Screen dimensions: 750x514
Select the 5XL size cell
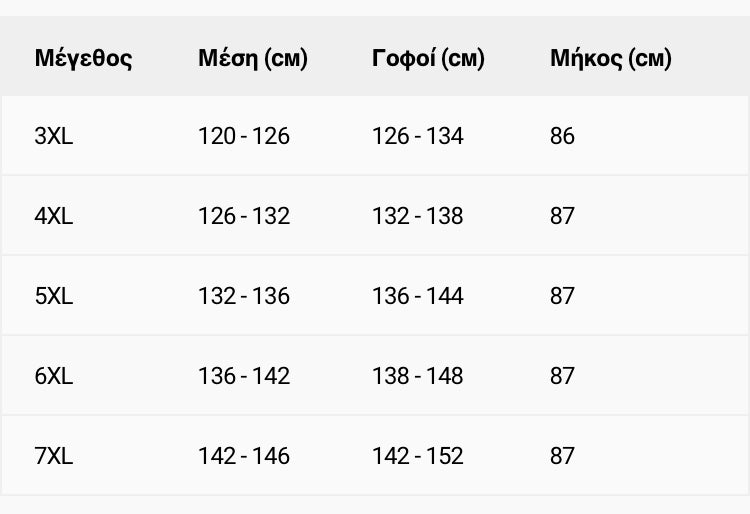(54, 295)
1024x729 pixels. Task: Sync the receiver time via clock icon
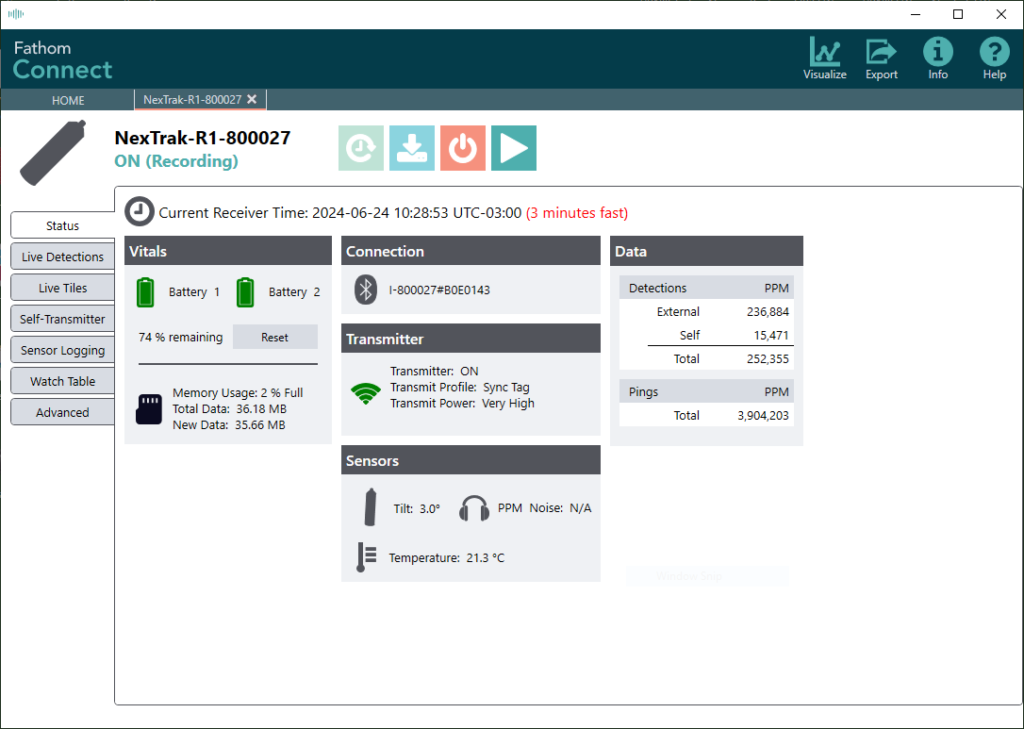360,147
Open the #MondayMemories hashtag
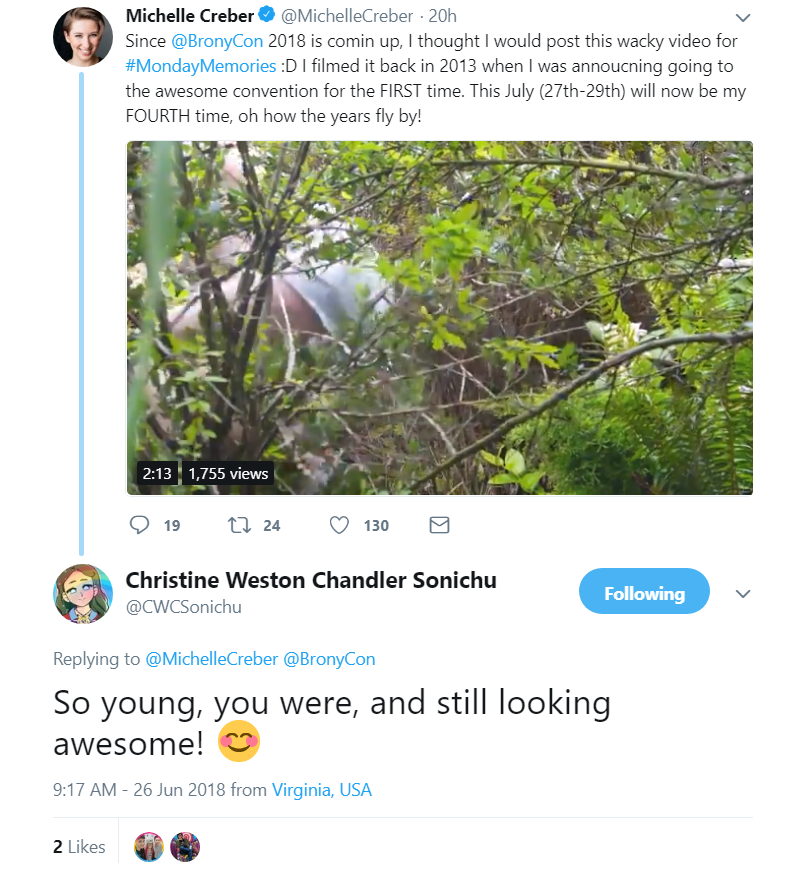Viewport: 797px width, 890px height. 201,66
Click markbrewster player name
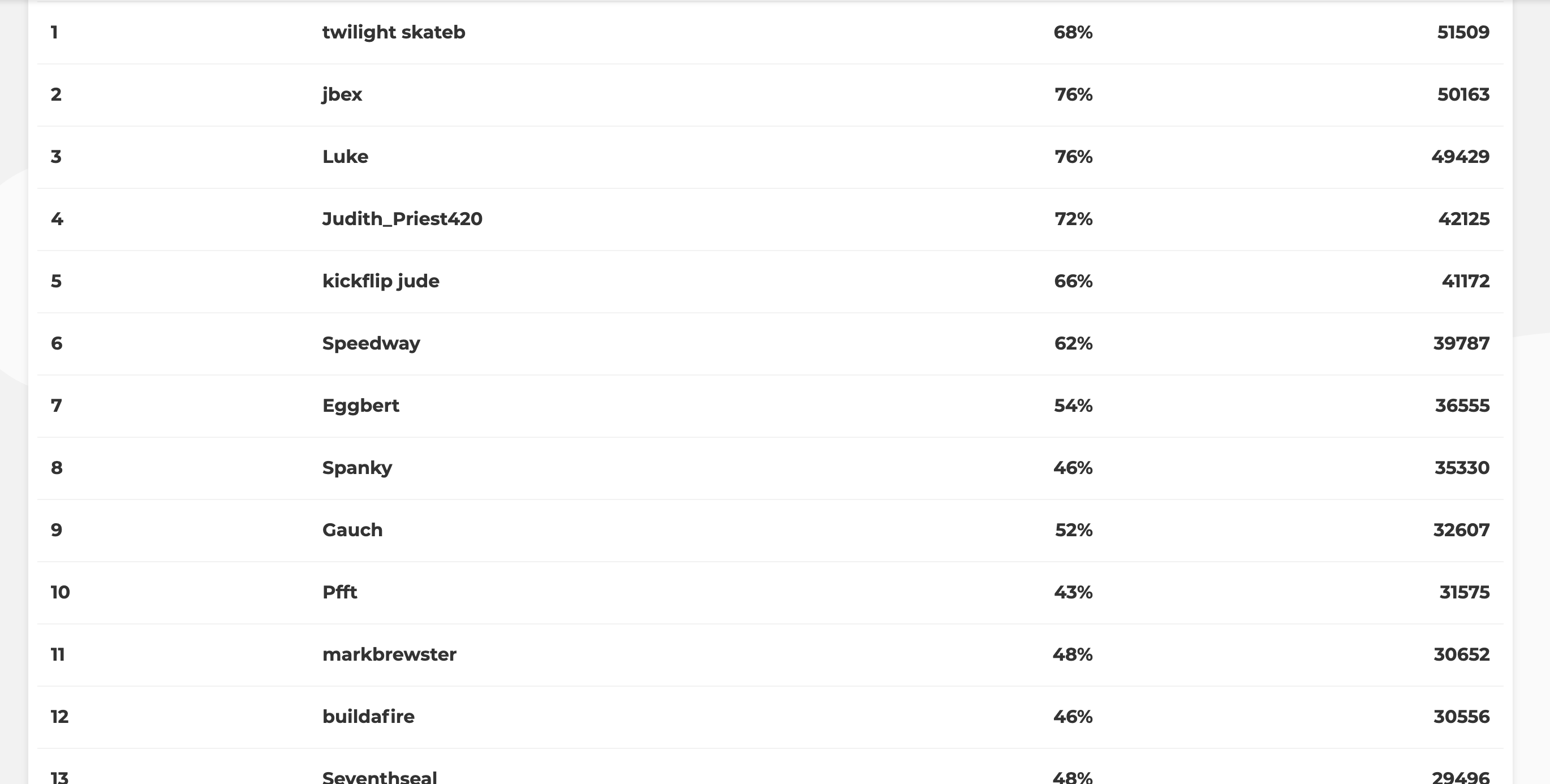Image resolution: width=1550 pixels, height=784 pixels. [389, 654]
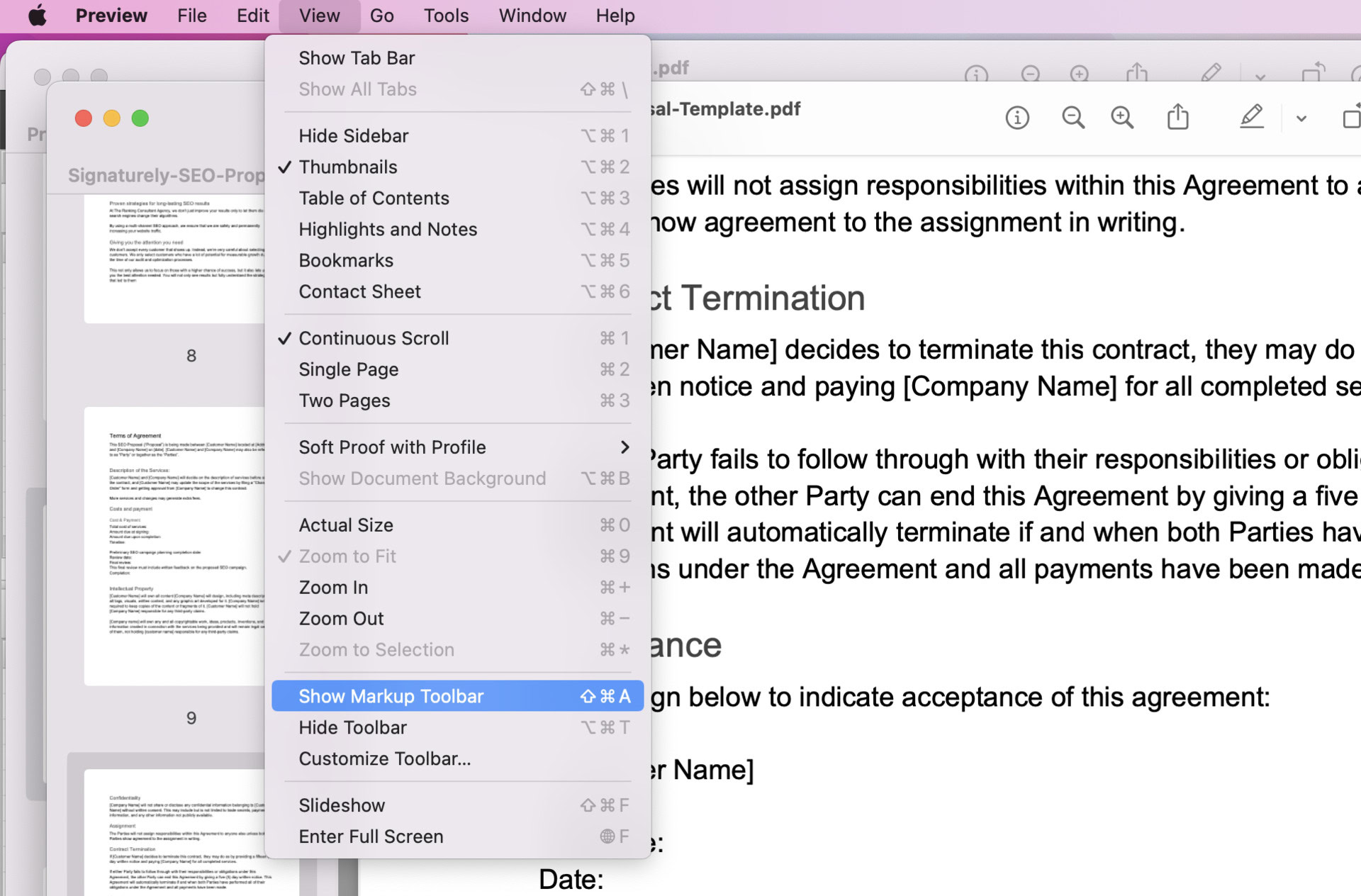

........

(What is needed):
An exact copy of the whole listing is required, minus the pictures.

(Output):
Screen dimensions: 750x514
Select the 5XL size cell
(54, 295)
1024x729 pixels. Task: Sync the receiver time via clock icon
360,147
Open the #MondayMemories hashtag
Viewport: 797px width, 890px height. 201,66
Click markbrewster player name
Image resolution: width=1550 pixels, height=784 pixels. [389, 654]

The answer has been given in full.